Text excerpt:
• • • • • • •
Data Framework Convert#

In this notebook, we will demonstrate how to leverage the Datumaro to manage datasets and seamlessly integrate them into a PyTorch training pipeline. This tutorial will walk through preparing a dataset using Datumaro and converting it into a format suitable for PyTorch model training and validation.

Specifically, we will:

  • Load and inspect a dataset using Datumaro.

  • Convert the dataset to a PyTorch-friendly format.

  • Implement a simple training and validation pipeline using PyTorch.

By the end of this notebook, you will understand how Datumaro can simplify dataset management tasks and improve the efficiency of your deep learning pipelines.

Prerequisite#

Download dataset#

We will be using a dataset from Kaggle for this tutorial. First, we’ll download the dataset. Please refer to this guide on how to download datasets from Kaggle.

In this notebook, we choose ananthu017/emotion-detection-fer dataset as below.

[2]:
# !kaggle datasets download ananthu017/emotion-detection-fer --unzip --path ./emotion-detection-fer

Dataset Preparation#

Import a dataset#

The dataset is organized in the following directory structure:

.
• • • • • • •
Work to do:
[a] Summarize the Datumaro notebook text in two sentences.
[b] Pick up the Datumaro notebook text at the point where it stops and keep writing it.

Data shown:
• • • • • • •
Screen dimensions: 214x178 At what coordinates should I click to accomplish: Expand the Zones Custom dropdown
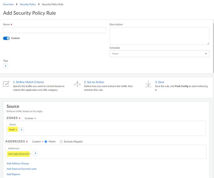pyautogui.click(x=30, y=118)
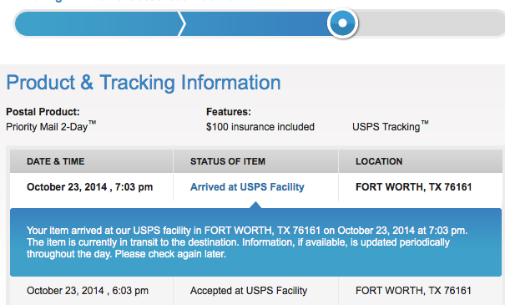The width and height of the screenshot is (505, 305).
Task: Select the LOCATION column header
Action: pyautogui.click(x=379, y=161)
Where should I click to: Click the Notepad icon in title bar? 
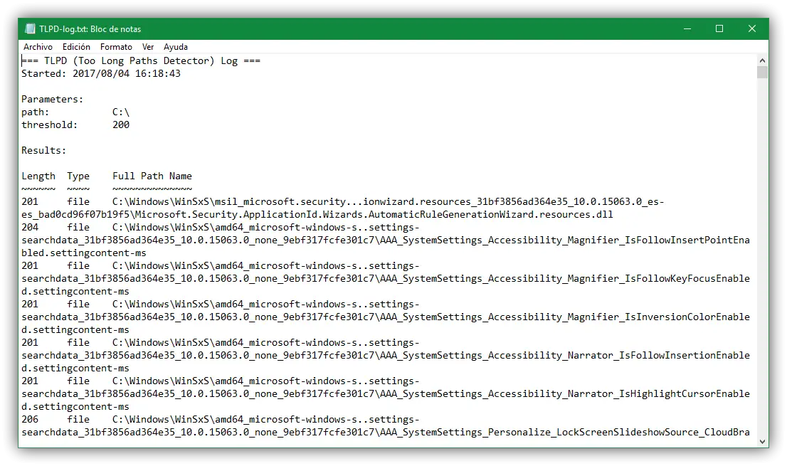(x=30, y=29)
• • • • • • •
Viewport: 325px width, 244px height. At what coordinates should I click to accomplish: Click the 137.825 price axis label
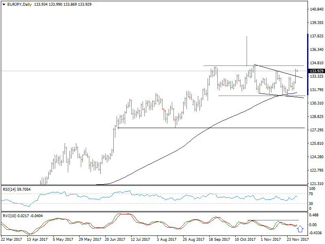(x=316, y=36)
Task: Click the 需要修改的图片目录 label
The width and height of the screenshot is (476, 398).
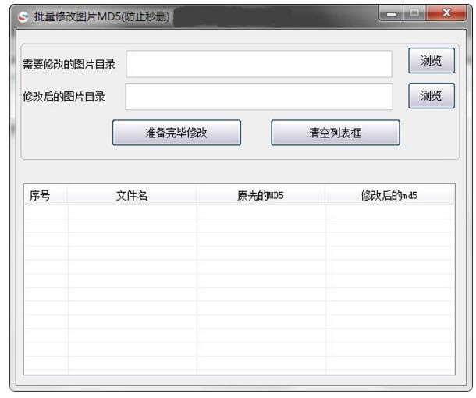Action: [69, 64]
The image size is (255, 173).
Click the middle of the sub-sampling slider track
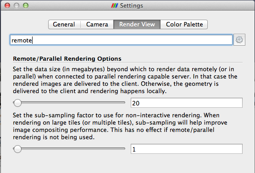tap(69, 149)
• • • • • • •
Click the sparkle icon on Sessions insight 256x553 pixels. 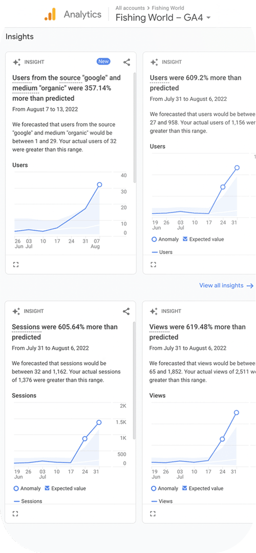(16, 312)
• • • • • • •
Written answers:
[a] The notebook shows how to use Datumaro to manage a dataset and convert it into a format suited to PyTorch model training and validation: loading and inspecting the dataset, converting it, and building a simple training and validation pipeline. As a prerequisite, it downloads the ananthu017/emotion-detection-fer dataset from Kaggle.

[b]
├── test
│   ├── angry
│   ├── disgusted
│   ├── fearful
│   ├── happy
│   ├── neutral
│   ├── sad
│   └── surprised
└── train
    ├── angry
    ├── disgusted
    ├── fearful
    ├── happy
    ├── neutral
    ├── sad
    └── surprised

In our emotion_detection_fer folder, the dataset is divided into two main directories: train and test. Each of these directories contains subfolders for each emotion category, including “angry,” “disgusted,” “fearful,” “happy,” “neutral,” “sad,” and “surprised.” Each subfolder contains images corresponding to that emotion, allowing for organized access during training and testing phases. I used datumaro to inspect the dataset directory structure, and it appears that the dataset is well-structured for a classification task.

[3]:
import datumaro as dm

dataset_dir = "/home/sooah/data/emotion-detection-fer"
formats = dm.Dataset.detect(dataset_dir)
print(f"Detected data format is '{formats}'")

dataset = dm.Dataset.import_from(dataset_dir, formats)
print(dataset)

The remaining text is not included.